No silver bullet but progress good as wombat mange on the decline

As darkness descends, Scott Carver grabs his spotlight and goes in search of bald spots.

Loss of hair caused by sarcoptic mange – introduced to Australia by animals belonging to European settlers – is a tell-tale sign of disease in wombats.

“We have records of it on wombats dating back 100 years, so it’s been widespread in wombat populations for a long time,” Dr Carver said.

“We’re not at a stage where we can eradicate it from their populations, but we can manage it in some cases.”

Mange is a skin infection caused by parasitic mites and has impacted several native species. It can result in aggressive scratching, weight loss and, in severe cases, death.

UTAS ecologist Scot Carver
Scott Carver has been studying wombat habitation and health for a decade.(ABC News: Rhiannon Shine)

Wombats are plentiful at Bendeela Recreation Area, north-west of Nowra, and have been under evaluation for two years.

A treatment project there utilizes a hands-off approach to animal welfare – it means finding and observing nocturnal creatures that start coming out of their burrows around 4pm each day.

“I basically walk the length of the campground, counting wombats and accessing how healthy they look,” said Dr Carver, a senior lecturer in wildlife ecology at the University of Tasmania.

Using a scoring system to record the severity of each diseased animal, researchers like Dr Carver then deliver on-the-spot treatment similar to applying a tick serum on a pet.

The treatments last between 30 and 90 days and their effectiveness depends on the severity of the disease in the wombat.

A wombat with mange
Sarcoptic mange is a disease introduced from Europe.(Supplied: Scott Carver)

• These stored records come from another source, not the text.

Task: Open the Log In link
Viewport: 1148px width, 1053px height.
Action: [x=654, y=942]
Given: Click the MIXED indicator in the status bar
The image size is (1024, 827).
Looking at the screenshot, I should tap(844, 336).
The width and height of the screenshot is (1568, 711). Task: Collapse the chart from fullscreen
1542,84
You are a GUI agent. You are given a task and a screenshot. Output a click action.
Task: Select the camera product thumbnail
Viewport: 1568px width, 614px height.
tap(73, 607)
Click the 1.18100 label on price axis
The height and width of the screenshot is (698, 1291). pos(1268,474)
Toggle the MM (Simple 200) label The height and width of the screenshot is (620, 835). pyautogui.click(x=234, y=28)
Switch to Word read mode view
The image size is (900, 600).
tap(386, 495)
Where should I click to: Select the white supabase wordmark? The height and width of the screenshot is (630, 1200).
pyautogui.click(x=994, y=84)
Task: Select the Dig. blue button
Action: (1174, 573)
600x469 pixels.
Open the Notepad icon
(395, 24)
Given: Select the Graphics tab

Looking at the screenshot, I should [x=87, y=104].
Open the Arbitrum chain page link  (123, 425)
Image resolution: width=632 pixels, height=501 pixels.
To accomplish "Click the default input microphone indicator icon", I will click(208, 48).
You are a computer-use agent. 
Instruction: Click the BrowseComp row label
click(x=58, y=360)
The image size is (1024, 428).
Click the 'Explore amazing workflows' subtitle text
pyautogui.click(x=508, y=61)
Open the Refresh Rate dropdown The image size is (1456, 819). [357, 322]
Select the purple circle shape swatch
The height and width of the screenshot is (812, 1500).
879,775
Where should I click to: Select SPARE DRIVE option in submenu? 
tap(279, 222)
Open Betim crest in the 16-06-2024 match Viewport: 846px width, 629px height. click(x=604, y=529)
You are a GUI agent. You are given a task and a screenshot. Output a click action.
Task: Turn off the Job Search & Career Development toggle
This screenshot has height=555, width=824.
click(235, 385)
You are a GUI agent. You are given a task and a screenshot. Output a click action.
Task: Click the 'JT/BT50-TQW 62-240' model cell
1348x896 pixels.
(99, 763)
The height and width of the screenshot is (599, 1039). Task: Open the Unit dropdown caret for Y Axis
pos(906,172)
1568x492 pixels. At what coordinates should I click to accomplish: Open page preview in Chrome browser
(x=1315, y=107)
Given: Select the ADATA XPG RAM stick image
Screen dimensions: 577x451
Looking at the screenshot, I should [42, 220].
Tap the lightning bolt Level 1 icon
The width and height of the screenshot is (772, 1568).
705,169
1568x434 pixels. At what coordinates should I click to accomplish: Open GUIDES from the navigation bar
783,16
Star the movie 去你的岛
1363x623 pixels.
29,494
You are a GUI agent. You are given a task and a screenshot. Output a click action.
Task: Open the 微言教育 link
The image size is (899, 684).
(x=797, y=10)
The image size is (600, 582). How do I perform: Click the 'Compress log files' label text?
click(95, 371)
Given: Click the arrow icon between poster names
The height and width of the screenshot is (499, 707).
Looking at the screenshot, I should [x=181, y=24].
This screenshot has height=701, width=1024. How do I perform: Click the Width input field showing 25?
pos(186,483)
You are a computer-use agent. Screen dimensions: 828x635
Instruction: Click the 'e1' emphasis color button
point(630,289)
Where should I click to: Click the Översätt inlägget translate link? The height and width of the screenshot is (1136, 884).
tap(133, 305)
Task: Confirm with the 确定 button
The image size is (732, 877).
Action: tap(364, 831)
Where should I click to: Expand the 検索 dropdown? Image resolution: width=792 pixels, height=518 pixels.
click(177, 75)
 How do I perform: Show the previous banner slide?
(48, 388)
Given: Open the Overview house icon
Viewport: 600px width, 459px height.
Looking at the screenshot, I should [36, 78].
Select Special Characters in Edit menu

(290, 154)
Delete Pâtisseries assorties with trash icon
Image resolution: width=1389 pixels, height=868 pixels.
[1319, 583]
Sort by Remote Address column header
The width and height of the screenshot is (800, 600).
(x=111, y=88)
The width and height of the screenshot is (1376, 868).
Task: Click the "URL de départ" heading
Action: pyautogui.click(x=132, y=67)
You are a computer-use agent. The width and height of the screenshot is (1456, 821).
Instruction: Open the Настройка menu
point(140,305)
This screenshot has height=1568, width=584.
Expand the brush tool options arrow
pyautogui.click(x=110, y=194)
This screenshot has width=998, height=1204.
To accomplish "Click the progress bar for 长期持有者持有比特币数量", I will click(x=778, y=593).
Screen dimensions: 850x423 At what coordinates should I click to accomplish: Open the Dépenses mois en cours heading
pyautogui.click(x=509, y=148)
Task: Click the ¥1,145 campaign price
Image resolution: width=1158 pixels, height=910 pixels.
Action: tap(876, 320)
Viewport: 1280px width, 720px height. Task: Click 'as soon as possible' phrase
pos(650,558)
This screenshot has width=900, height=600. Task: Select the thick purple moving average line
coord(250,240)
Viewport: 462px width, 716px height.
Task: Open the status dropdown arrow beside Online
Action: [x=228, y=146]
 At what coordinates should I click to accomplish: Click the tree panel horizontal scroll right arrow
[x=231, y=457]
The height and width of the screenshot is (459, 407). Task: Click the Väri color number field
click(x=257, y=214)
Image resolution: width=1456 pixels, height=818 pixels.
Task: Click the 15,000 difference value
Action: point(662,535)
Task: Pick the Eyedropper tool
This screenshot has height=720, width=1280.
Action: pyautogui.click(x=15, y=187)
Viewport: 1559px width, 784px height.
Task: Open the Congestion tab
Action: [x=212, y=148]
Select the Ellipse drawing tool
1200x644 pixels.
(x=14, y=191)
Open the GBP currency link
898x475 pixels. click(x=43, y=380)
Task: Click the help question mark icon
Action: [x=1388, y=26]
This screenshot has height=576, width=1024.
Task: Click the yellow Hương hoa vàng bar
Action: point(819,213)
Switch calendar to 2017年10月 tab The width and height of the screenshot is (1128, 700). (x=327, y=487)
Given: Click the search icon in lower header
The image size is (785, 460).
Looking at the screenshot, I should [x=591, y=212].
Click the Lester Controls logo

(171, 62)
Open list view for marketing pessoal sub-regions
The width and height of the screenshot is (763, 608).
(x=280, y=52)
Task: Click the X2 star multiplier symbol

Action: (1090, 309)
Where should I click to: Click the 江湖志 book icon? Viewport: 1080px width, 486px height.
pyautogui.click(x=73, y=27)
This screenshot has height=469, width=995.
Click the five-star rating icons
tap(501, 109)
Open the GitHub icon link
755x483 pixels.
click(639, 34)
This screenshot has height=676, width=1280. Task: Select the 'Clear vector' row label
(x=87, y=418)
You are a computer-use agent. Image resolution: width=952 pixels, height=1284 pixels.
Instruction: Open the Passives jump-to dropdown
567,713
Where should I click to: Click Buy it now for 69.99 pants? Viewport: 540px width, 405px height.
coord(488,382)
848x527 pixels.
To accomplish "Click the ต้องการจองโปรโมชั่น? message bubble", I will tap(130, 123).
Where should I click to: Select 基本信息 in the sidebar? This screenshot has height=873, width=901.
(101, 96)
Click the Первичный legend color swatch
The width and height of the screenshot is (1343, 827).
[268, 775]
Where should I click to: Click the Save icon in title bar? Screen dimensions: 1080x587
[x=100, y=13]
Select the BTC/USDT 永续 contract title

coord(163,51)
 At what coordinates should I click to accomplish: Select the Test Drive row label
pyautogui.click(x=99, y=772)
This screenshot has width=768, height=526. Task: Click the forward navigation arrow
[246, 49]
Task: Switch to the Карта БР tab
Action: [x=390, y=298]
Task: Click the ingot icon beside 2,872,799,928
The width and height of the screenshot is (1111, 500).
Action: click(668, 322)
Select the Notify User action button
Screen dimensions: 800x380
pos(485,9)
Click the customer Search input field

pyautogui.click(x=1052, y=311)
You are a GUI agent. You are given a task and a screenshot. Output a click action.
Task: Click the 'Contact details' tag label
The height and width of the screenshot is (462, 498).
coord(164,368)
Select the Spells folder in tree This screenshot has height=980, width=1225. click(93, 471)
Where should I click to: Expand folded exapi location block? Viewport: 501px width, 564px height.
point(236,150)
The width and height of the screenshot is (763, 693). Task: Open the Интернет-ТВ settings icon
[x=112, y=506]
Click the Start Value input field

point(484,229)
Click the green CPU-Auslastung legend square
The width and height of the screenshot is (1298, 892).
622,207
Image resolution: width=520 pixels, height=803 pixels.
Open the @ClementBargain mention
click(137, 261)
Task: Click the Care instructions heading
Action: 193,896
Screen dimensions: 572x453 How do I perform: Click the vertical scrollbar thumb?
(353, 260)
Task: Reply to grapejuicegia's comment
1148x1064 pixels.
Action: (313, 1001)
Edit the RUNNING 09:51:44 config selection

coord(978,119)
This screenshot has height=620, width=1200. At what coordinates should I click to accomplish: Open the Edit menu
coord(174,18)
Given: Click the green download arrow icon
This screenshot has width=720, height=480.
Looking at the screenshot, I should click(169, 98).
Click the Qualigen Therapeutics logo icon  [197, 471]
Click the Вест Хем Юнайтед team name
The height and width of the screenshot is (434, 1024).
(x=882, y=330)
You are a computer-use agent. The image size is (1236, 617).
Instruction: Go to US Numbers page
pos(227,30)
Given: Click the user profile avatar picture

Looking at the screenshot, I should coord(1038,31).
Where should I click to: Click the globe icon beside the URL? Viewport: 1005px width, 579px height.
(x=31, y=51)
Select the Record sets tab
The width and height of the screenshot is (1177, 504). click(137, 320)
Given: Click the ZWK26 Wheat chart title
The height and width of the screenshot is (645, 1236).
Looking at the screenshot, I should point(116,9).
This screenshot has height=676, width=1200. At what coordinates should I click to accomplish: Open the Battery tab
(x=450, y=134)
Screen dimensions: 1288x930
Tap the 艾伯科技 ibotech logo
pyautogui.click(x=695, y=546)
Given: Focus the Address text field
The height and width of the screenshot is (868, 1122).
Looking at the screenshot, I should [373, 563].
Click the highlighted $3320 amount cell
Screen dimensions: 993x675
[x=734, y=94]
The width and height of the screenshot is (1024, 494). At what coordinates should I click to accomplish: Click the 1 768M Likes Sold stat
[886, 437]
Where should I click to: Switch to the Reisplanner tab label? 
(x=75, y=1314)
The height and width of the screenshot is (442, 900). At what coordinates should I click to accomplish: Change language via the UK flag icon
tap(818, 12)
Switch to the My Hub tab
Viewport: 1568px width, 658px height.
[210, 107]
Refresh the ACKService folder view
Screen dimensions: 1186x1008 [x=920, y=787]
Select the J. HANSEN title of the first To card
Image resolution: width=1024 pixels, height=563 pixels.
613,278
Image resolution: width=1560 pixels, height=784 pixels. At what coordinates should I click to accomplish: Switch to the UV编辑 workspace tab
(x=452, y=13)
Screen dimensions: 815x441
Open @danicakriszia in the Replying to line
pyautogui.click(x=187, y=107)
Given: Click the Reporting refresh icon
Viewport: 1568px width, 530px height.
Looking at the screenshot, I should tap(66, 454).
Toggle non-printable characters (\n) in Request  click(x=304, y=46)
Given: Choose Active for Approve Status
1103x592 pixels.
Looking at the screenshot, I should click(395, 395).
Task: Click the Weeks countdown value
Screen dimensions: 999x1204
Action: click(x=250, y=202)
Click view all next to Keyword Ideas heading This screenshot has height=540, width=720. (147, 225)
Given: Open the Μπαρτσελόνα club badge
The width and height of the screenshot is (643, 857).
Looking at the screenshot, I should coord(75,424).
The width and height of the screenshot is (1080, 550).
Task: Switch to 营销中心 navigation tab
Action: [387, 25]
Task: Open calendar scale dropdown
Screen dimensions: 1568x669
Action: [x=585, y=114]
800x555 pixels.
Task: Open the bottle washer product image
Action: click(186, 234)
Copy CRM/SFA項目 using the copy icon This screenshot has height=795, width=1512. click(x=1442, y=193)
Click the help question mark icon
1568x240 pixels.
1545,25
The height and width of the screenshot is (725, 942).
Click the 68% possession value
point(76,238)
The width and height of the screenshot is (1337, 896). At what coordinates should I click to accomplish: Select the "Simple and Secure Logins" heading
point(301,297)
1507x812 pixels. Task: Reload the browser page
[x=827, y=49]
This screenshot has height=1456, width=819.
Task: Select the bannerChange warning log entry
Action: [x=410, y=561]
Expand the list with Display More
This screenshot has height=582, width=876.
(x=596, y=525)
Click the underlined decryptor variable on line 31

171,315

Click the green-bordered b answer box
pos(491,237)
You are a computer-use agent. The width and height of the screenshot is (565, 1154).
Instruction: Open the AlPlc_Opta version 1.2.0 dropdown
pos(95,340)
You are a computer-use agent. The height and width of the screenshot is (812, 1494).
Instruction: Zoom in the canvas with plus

Tony Webber from WaterNSW, which is working on the project with the universities of Sydney and Tasmania, said he hoped the treatment would be an effective cure for what was a distressing problem for the wombat population.

Mangy wombats were now harder to spot, confirming field and study results, he said.

“It was actually less than our working estimate, probably less than 5 per cent of the population, which is less than a dozen animals of the 200 to 250 wombats that are actually at Bendeela.

“We’re administering the treatment substance to individual animals without the need to capture them.”

A mother and baby wombat on the green.
These wombats are part of the mange treatment program.(Supplied: WaterNSW)

By minimizing human interaction, the researchers reduce the stress on everybody, especially the wombat, plus they only target animals showing symptoms of mange.

“The community sees these animals, even if they are relatively small in number, suffering from this condition and it’s quite distressing for them, so to have reached this stage is certainly very good news,” Mr Webber said.